Roland Westrelin roland at openjdk.java.net
Tue Jan 5 12:42:58 UTC 2021


On Tue, 5 Jan 2021 11:54:07 GMT, Tobias Hartmann <thartmann at openjdk.org> wrote:

>> This is a shenandoah bug but the fix is in shared code.
>> 
>> At barrier expansion time, we need the raw memory state for the
>> control at which the barrier is expanded. Before expansion, the memory
>> graph is traversed and memory state for each control is recorded. In
>> that process, if opportunities to improve the memory graph are found,
>> the graph is modified. In the case of the failure, a raw memory load
>> was assigned a call projection as control but for that control, no
>> memory state was recorded and the fall back is to use the call's input
>> memory state. As a consequence the load's memory input is updated to a
>> wrong memory state. This causes the assert failure.
>> 
>> The call has 2 memory projections: one for the fallthrough and one for
>> the exception path. One projection is the memory state for the
>> CatchProj for the fallthrough, the other one for the CatchProj of the
>> exception path. For the control projection out of the call, there's no
>> memory state that makes sense and assigning the control projection of
>> the call as control for the load is the root cause of the
>> problem. This happens because anti-dependence analysis is too
>> conservative: a memory Phi that merges states from the exception and
>> fallthrough path is considered a dependency and that pushed the load
>> right after the call.
>> 
>> I propose to be less conservative in anti-dependence analysis for
>> Phis.
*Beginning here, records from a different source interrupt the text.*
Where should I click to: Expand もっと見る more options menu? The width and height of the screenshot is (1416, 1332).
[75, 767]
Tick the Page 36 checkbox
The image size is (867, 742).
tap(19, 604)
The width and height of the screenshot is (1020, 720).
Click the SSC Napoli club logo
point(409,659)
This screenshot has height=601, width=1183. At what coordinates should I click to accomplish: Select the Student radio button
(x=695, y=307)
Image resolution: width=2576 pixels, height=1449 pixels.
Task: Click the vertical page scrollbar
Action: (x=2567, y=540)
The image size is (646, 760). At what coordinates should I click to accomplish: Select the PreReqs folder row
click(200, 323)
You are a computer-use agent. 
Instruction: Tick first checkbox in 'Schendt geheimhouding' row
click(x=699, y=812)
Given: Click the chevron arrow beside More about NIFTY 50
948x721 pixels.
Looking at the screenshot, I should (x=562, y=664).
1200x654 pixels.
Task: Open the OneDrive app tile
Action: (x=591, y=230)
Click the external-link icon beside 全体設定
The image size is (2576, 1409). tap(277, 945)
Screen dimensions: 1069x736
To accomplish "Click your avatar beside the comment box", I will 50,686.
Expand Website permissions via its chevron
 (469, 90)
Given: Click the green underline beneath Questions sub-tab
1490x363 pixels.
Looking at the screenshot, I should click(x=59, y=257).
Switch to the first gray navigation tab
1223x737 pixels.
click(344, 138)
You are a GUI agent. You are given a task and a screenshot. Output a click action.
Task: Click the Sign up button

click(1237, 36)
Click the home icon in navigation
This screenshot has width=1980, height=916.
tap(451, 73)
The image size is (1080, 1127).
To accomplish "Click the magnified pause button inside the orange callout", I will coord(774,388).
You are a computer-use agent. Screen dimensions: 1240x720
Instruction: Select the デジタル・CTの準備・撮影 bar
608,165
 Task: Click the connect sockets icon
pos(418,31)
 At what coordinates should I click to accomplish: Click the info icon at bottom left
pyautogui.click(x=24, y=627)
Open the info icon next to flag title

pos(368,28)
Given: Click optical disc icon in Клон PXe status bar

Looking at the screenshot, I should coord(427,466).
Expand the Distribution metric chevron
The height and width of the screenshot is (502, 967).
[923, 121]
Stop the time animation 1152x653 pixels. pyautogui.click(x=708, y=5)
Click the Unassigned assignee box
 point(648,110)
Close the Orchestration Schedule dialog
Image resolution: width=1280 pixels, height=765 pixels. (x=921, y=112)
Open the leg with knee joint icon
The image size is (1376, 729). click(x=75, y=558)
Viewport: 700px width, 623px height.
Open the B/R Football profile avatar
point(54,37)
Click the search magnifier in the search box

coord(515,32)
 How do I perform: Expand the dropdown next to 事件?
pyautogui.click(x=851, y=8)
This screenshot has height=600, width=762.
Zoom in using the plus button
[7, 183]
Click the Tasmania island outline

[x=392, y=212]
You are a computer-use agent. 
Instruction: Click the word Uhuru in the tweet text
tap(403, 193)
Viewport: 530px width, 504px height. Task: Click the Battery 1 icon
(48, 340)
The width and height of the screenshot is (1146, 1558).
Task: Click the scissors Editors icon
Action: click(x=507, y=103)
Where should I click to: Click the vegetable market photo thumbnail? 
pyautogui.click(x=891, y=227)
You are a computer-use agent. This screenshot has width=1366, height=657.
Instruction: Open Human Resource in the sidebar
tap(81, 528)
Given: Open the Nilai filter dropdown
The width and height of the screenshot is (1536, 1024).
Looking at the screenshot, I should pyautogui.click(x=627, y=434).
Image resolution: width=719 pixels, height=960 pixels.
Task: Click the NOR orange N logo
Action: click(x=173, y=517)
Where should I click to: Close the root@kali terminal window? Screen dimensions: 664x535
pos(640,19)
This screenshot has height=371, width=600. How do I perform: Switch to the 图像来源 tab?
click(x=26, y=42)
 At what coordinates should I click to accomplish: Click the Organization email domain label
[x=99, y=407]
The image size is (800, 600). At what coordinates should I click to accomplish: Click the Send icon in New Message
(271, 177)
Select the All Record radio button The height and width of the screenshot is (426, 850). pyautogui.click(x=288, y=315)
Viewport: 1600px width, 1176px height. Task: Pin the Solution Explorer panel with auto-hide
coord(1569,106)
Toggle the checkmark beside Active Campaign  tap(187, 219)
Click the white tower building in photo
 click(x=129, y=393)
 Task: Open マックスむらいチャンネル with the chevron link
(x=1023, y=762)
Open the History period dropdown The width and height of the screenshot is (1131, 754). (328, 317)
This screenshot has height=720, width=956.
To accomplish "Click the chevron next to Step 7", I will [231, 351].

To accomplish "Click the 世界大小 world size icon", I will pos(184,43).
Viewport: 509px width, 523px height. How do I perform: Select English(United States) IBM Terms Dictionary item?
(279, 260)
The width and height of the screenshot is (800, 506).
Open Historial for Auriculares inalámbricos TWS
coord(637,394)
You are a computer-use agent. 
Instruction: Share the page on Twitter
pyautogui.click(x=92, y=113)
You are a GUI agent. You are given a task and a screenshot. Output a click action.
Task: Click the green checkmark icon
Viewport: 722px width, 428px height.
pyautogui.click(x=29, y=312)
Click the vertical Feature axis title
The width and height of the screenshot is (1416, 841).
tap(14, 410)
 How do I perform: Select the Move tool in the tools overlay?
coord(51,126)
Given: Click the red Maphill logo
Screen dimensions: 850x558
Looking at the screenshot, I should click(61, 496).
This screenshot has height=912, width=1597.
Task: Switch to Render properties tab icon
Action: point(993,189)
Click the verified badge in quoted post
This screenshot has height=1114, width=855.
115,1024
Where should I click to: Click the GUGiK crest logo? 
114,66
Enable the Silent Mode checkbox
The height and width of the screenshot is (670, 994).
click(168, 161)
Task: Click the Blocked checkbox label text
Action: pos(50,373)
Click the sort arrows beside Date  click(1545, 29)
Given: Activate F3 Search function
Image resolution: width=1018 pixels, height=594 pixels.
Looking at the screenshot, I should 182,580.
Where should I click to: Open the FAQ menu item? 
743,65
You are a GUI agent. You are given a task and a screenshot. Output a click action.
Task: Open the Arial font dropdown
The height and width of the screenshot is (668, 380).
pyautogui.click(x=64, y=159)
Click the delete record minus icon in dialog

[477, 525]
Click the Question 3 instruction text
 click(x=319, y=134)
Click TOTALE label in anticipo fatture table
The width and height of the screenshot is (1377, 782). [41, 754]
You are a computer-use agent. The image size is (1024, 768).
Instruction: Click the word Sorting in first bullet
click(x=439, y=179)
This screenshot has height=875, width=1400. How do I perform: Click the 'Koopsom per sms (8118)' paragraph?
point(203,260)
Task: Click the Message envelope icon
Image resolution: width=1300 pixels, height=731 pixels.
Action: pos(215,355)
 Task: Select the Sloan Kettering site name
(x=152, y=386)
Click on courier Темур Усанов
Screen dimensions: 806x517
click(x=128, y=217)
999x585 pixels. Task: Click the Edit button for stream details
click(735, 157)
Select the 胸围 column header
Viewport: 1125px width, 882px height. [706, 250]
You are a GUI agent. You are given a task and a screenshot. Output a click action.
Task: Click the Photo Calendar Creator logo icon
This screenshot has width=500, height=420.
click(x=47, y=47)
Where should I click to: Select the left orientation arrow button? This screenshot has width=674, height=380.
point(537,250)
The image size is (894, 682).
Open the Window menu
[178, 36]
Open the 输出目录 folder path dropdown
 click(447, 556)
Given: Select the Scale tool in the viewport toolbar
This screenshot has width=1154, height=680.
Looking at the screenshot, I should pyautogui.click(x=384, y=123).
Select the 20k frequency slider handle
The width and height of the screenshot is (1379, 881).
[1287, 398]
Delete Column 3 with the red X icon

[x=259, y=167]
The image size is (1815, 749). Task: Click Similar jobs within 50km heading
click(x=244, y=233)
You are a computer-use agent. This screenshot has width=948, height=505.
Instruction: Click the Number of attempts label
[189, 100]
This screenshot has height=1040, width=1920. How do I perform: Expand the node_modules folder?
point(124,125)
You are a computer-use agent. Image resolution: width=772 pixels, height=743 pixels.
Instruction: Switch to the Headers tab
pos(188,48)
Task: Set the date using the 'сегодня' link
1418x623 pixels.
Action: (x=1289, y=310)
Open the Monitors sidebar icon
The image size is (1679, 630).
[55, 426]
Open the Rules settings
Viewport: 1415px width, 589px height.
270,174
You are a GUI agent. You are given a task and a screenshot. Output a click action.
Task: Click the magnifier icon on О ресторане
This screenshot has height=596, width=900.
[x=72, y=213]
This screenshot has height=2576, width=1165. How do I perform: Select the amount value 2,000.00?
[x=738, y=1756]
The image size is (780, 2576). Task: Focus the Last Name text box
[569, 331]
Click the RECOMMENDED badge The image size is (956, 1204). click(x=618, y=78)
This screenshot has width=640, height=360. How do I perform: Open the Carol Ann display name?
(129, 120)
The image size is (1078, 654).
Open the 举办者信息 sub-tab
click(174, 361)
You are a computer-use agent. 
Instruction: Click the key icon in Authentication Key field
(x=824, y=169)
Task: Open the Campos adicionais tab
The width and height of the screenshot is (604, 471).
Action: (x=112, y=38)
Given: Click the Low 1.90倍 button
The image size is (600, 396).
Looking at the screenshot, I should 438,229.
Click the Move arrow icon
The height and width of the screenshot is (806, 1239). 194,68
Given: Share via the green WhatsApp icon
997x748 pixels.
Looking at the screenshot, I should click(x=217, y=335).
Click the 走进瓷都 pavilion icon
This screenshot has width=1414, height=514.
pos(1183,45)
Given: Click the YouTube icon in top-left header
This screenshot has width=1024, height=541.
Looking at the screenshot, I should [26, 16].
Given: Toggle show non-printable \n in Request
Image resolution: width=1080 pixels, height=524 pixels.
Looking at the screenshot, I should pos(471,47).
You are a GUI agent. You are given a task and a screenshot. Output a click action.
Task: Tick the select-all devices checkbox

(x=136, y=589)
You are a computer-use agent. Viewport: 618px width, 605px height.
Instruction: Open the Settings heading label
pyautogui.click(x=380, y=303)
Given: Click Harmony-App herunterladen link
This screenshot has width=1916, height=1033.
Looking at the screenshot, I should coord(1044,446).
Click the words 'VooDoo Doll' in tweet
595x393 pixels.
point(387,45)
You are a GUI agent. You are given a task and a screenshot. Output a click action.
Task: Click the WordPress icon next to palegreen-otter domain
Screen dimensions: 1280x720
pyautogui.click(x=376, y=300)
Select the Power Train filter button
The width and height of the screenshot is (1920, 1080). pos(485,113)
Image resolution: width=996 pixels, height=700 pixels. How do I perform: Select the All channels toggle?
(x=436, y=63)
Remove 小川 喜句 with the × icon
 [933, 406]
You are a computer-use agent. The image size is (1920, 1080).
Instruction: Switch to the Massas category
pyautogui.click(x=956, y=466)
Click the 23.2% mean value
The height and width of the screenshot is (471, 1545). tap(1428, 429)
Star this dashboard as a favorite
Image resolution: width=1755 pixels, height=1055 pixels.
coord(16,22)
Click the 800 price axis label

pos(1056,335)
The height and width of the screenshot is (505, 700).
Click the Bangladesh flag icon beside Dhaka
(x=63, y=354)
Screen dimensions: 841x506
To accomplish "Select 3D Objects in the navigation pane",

For a Phi, when computing the LCA, I think it's sufficient to
>> only consider region's inputs that we actually reach by following the
>> memory edges and that's what I propose here.
>
> src/hotspot/share/opto/loopnode.cpp line 5023:
> 
>> 5021:               Node* in = s->in(j);
>> 5022:               Node* r_in = r->in(j);
>> 5023:               if (worklist.member(in) && is_dominator(early, r_in)) {
> 
> Above we check for `!sctrl->is_top()`, do we need the same check for `r_in`?

I don't think a Region can have a top input at this point (previous IGVN should have taken care of it).